**Records shown:**
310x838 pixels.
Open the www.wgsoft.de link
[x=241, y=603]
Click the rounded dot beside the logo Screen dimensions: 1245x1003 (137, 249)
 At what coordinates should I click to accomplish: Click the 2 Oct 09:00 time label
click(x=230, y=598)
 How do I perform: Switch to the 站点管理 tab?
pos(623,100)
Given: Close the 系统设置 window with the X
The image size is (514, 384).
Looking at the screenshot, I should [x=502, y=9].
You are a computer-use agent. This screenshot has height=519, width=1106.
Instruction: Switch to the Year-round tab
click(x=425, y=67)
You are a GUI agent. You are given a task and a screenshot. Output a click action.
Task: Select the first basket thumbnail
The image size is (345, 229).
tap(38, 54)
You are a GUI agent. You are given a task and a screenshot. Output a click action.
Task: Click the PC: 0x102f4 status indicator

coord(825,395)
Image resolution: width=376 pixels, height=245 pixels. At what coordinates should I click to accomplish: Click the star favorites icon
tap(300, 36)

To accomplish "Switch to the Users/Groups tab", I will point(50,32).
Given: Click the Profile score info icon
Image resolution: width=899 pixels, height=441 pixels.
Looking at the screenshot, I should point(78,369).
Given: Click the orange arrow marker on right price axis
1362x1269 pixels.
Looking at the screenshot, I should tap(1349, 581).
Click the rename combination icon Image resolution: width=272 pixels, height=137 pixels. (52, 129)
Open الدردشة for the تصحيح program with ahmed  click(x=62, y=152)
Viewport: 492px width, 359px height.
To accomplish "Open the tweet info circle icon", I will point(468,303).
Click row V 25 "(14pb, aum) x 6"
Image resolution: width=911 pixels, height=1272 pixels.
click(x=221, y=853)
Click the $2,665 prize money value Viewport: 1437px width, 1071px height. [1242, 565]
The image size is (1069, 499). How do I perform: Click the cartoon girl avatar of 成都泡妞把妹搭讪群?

**Task brief:** Say how many lines in the entries include the string "with", and write nothing besides that number.

**Your solution:** 2